◆ **Ausgangstext**:

Posted in LIBREAS aktuell, LIBREAS.Feuilleton by libreas on 9. August 2012

Ben Kaden

Wer lebt, der weiß, dass es die kleinen stabilen Rhythmen des Alltags sind, die uns die notwendige Orientierung geben, um nicht permanent anfällig für innere und äußere Rebellionen zu werden. Routinen geben Sicherheit und bilden somit im besten Fall die Voraussetzung, auf ihnen als Fundament eine Glanzleistung nach der anderen herunter zu polieren. Nun ist die postmoderne, spätkapitalistische und hochbeschleunigte Lebenswelt nicht mehr unbedingt rundum darauf ausgelegt, balancierte, auf Muße setzende, soziale institutionalisierte Wiederholungshandlungen (vom Kirchgang bis zum konzentrierten dreigängigen Mittagessen) überhaupt zu akzeptieren. Selbst wer sehr selektiv seine Blogrundschau und E-Mail-Kommunikation angeht, erkennt schnell, dass ganz wie von selbst am Morgen die entsprechenden Sammelbecken wieder vollgelaufen sind, die am Vorabend mühsam leergeschöpft wurden. Wer hier in diesem Kontext kommunizieren will, muss andere Strategien finden.

Die neuen Routinen sind also solche, die aus den Dingen selbst entstehen (häufig spricht man vom Sachzwang) und vor allem erst einmal ein Phänomen der Masse. Glücklicherweise gibt es darin nur wenige Akteure, die durchgängig originell kommunizieren. Denn hochqualitative und –relevante Informationen in dieser Frequenz würde uns endgültig über die Kante stoßen und eine informationelle Emigration in die Offline-Welt quasi aus Gründen der Selbsterhaltung erzwingen. Daher erweist sich die Mehrzahl der zu verarbeitenden vermeintlichen Informationen am Ende erfreulicherweise doch als redundant und also verzichtbar.

Es bleiben zwei Probleme: Erstens weiß man vorher nicht unbedingt, wo etwas redundant ist und wo nicht und muss leider doch die meisten Nachrichten erst einmal öffnen und sichten. Und zweitens gibt es trotz allem irgendwo erstaunlicherweise immer wenigstens ein oder zwei Leute, die offensichtlich kein Problem haben, ein informationelles Dauerfeuer mit höchster Relevanz in ihre Umwelt strahlen zu lassen, also Leuchtturmdenker und -rhetoriker neuer Generation, die auf Hochleistungsdenken und -analysieren trainiert in einer für Außenstehende nicht nachvollziehbaren Geschwindigkeit immer sofort exakt das sagen oder schreiben, was man selbst nach langer Überlegung nicht besser hätte ausdrücken können. Das sind die Olympioniken der intellektuellen Arbeit und wer mit ihnen zu tun hat, vergöttert sie entweder, eifert ihnen nach oder hasst sie.

◆ **Aufgabe 1**: Erkläre in ein bis drei Sätzen, warum es laut dem Beitrag über Routinen und Informationsflut ein Glück ist, dass nur wenige Akteure durchgängig originell kommunizieren.
◆ **Aufgabe 2**: Schreibe aus dem Beitrag über Routinen und Informationsflut den Abschnitt ab, der mit den Worten „Die neuen Routinen“ beginnt und mit „und also verzichtbar.“ endet.
◆ **Aufgabe 3**: Schreibe den Beitrag über Routinen und Informationsflut nach seinem letzten Satz weiter.
Die Datensätze braucht man für die Bearbeitung nicht.

◆ **Bereitgestellte Daten**:
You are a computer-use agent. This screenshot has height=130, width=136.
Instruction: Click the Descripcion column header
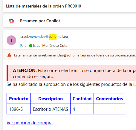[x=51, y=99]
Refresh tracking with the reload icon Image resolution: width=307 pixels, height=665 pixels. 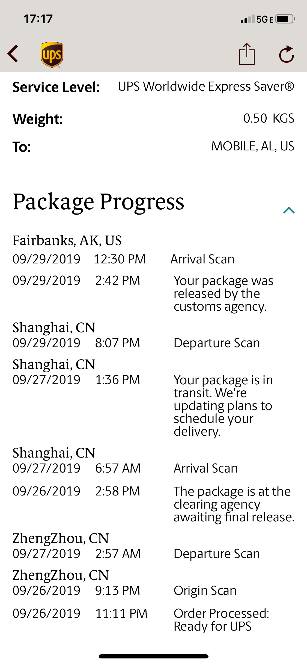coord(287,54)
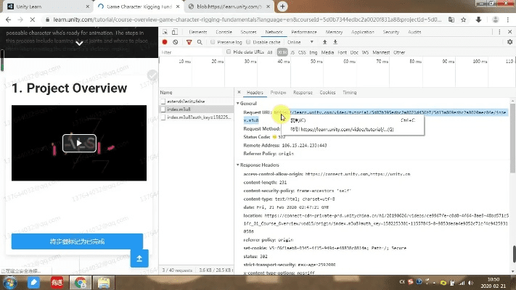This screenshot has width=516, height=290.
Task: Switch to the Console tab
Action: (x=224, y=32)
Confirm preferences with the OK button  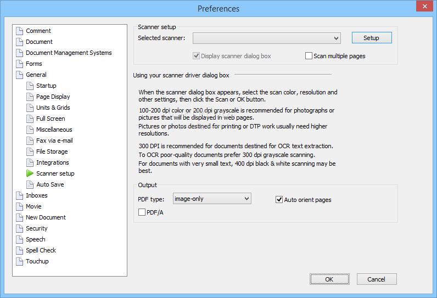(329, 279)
* * *
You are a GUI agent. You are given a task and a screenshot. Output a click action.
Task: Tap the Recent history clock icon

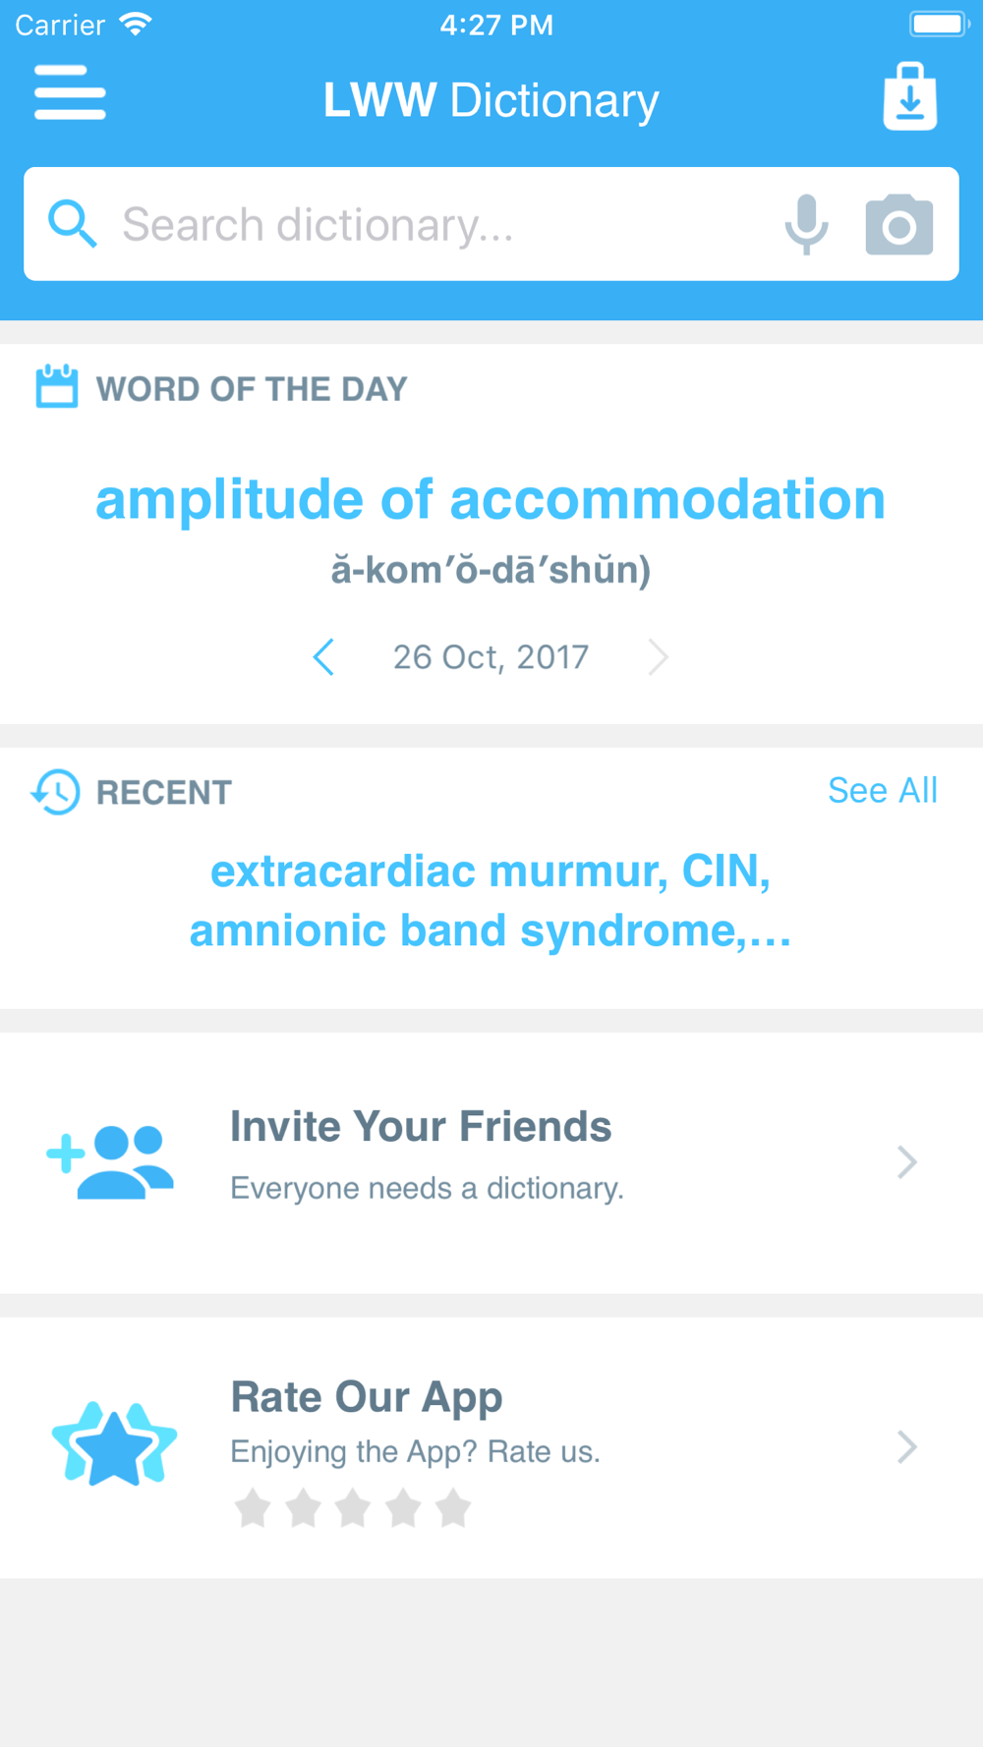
...
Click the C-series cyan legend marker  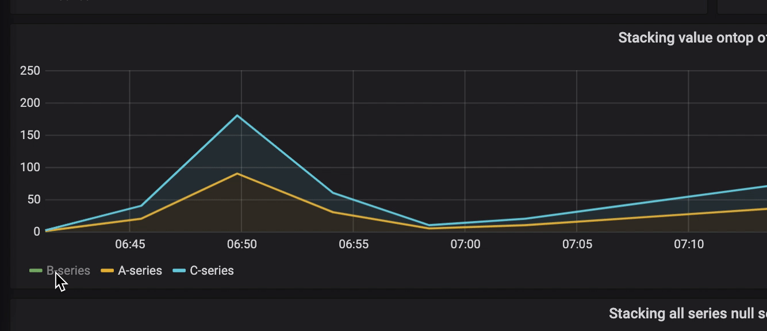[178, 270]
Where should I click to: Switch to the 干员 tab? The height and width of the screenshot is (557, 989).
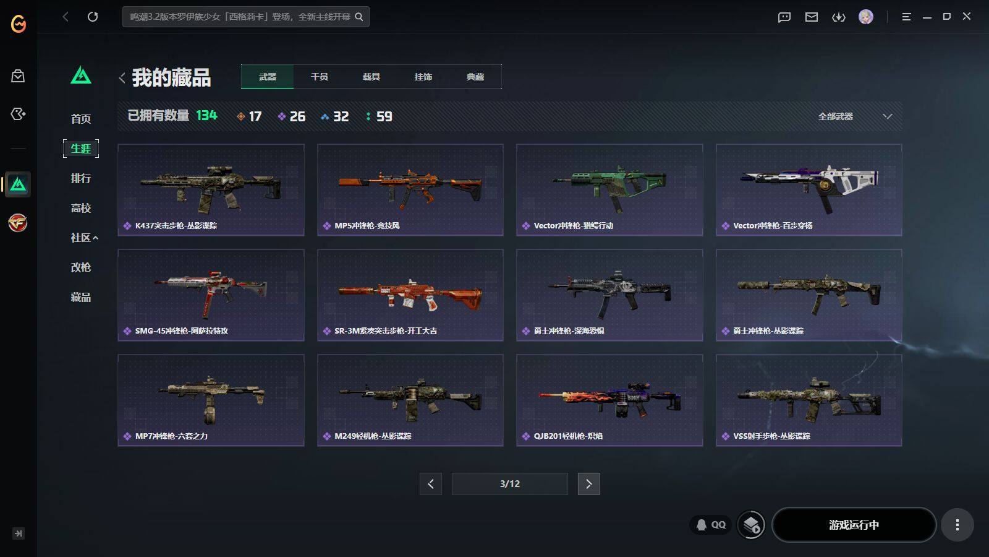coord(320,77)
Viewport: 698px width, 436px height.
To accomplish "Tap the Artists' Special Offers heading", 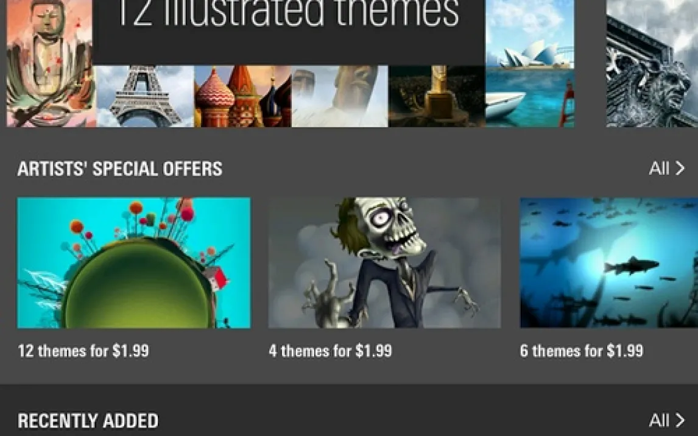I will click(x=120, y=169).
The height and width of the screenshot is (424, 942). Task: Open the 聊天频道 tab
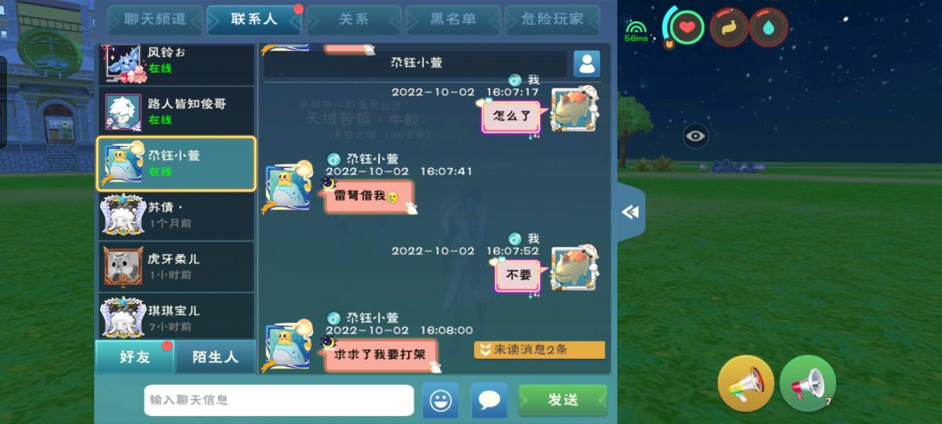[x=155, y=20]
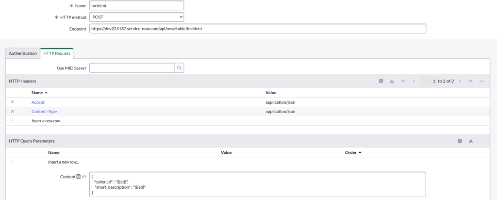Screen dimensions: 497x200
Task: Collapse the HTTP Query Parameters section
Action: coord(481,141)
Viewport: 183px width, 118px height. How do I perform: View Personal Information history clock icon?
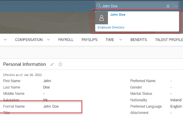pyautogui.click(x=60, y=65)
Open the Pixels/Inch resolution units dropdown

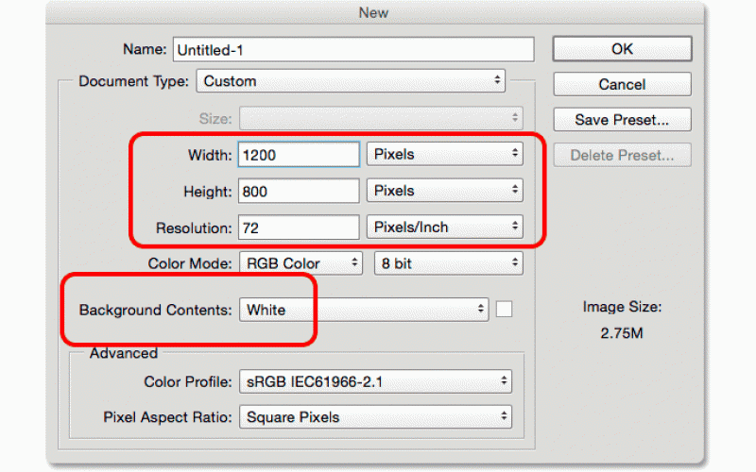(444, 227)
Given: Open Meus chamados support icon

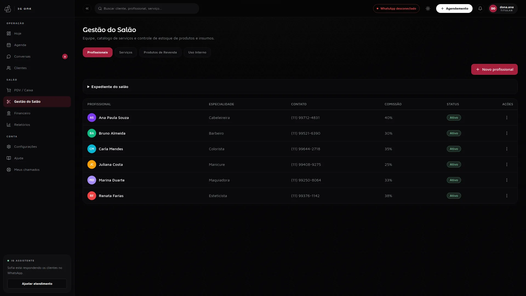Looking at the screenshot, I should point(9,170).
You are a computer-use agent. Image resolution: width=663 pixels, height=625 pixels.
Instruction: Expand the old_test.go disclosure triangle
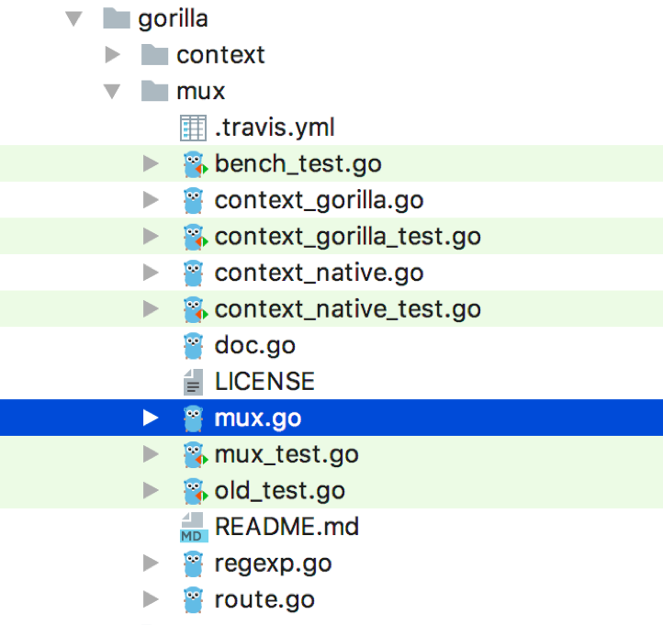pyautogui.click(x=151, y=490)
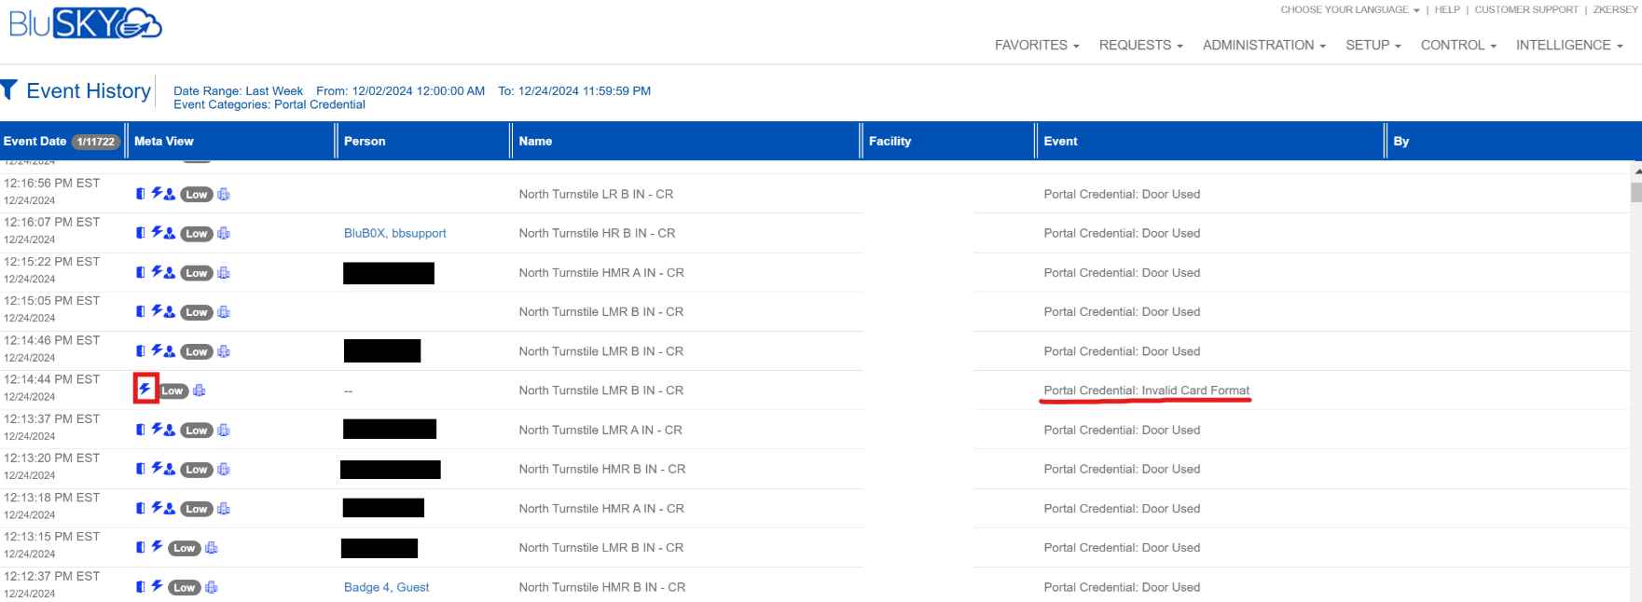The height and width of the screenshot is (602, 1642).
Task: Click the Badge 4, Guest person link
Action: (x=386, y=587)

◆ **Lösung 1**: Hochqualitative und hochrelevante Informationen in dieser Frequenz würden uns endgültig über die Kante stoßen. Sie würden eine informationelle Emigration in die Offline-Welt erzwingen, quasi aus Gründen der Selbsterhaltung.

◆ **Lösung 2**:
Die neuen Routinen sind also solche, die aus den Dingen selbst entstehen (häufig spricht man vom Sachzwang) und vor allem erst einmal ein Phänomen der Masse. Glücklicherweise gibt es darin nur wenige Akteure, die durchgängig originell kommunizieren. Denn hochqualitative und –relevante Informationen in dieser Frequenz würde uns endgültig über die Kante stoßen und eine informationelle Emigration in die Offline-Welt quasi aus Gründen der Selbsterhaltung erzwingen. Daher erweist sich die Mehrzahl der zu verarbeitenden vermeintlichen Informationen am Ende erfreulicherweise doch als redundant und also verzichtbar.

◆ **Lösung 3**:
Ich weiß nicht genau, wie die Routinen dieser diskurslenkenden Protagonisten unserer Gegenwartskultur aussehen und ob sie sich wie ich jeden Monat auf den ersten oder zweiten Donnerstag freuen, an dem die Deutsche Post traditionell ihre Briefmarkenneuausgaben an die Schalter bringt. Ganz sicher würde es ihnen aber nicht passieren, dass sie einen Monat zu früh (nämlich an diesem Donnerstag) in der Erwartung, einen Text über die Briefmarkenemission zur Deutschen Nationalbibliothek für den LIBREAS-Countdown schreiben zu können, zu der ihnen nahe liegenden Poststelle eilen, um dort nur Zuschlagsmarken mit Dampflokomotiven und eine Würdigung von Kaiser Otto I. vorzufinden. Die Peinlichkeit ist deshalb besonders groß, da ja erst vorgestern in diesem Weblog das korrekte Ausgabedatum der Bibliotheksbriefmarke genannt wurde (13.09.). So stimmt zwar die Routine, nicht jedoch ihr Inhalt. Die daraus entstehende Irritation ist naturgemäß erheblich.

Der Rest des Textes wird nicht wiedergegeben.